I really can't wait for you to get back into the office so we can talk about last night's wild ride on Mad Men. Luckily, our colleague Julianne Hanckel is officially caught up, so our think-tank has expanded!
Speaking of super-cool femme dream teams, I'll start with what I consider the best part of last night's episode: Peggy and Joan: Super Execs.
Remember how we were JUST talking about the prospect of a Peggy-Joan agency? Well, as soon as Joan took her accidental meeting with Mr. Avon Guy, I was riveted. More accustomed to gross ogling, Joan didn't expect to be treated like a businesswoman at this power lunch. Not a problem: Joan being Joan, a consummate professional, lobbed that serve right back into Avon's court. I was thrilled when she took the news to Peggy and super-duper thrilled when Peggy supported it right away and took it to Ted. I was over the moon when Ted greenlighted this blossoming super-group in fabulous fashion: "Very groovy," he said. I love this guy!
Of course, he's a company guy who follows the rules for whatever reason, and he instructs Team: Lean In to bring in the very capable client services boss Pete Campbell. It's a reasonable request.
Still, I get why Joan disinvited Pete to the next power-lunch. As she tells Peggy, "I have to do it myself." (And how about the implication that Peggy slept her way to the top, too?) Joan knows the business inside out—which includes knowing that gals like her, in the '60s, need to make their own luck and seize the day when a smackeral of opportunity lands in one's lap. To the men-folk, Joan was lucky to land her role as professional schoolmarm; a necessary thing in a wild business like the ad game—but Joan wants more. And that's a good thing. She clearly proved that she has the chops to work a client (with a little support).
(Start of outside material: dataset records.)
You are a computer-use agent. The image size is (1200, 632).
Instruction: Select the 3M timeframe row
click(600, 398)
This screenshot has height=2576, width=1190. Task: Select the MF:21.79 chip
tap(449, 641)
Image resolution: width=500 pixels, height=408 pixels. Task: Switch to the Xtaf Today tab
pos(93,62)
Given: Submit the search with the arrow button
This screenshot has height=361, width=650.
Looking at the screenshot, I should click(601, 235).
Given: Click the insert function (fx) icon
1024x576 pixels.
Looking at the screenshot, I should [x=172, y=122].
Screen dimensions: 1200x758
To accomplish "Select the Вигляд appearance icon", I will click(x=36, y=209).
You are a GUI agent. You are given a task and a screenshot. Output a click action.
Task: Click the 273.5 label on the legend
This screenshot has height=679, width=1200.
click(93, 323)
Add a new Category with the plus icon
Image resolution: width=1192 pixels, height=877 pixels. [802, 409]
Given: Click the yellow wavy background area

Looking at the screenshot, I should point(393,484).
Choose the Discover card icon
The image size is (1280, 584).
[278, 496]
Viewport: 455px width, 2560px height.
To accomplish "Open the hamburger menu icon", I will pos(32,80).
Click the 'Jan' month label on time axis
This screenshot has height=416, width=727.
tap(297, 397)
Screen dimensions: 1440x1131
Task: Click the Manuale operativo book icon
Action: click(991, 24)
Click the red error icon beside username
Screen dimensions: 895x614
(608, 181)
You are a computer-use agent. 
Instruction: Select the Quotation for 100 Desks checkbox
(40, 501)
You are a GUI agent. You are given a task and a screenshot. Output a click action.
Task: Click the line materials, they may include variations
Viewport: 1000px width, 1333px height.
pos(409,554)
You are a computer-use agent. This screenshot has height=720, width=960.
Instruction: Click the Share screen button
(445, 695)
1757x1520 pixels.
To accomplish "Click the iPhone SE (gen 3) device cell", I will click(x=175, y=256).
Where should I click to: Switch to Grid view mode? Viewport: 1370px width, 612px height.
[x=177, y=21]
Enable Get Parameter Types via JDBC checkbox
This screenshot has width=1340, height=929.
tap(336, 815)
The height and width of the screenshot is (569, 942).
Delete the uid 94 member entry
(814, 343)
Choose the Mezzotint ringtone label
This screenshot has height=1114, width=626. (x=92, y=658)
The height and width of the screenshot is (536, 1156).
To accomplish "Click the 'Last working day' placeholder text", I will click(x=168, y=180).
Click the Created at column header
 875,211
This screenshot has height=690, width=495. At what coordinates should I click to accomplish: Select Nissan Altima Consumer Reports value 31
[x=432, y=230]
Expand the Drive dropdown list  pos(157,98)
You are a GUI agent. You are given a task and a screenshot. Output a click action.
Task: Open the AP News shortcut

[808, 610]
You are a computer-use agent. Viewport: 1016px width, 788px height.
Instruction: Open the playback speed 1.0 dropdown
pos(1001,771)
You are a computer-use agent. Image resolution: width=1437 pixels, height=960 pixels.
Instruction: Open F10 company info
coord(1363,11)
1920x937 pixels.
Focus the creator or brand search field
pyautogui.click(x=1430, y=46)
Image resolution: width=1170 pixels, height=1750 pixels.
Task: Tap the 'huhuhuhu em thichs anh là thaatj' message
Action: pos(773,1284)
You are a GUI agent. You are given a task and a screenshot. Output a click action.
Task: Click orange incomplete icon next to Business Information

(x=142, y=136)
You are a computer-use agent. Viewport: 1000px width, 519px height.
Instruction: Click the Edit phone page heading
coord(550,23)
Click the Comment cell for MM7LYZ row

Which is why I was a little surprised when Peggy freaked out about the big disinvite. She reverted to ponytailed Peggy the secretary at the prospect of rocking the corporate boat, particularly rattled at the notion of HER being the one to tell Joan how to conduct business. Peggy's a pioneer, but she's also a rule-follower. And, once again, Joan schools her in the fine art of The Way Things Really Are—one shouldn't always play by the rules (written by men). That was a fabulous exchange, and points to Peggy for shaking it off and rescuing her colleague in the conference room. LOVE this whole plot device.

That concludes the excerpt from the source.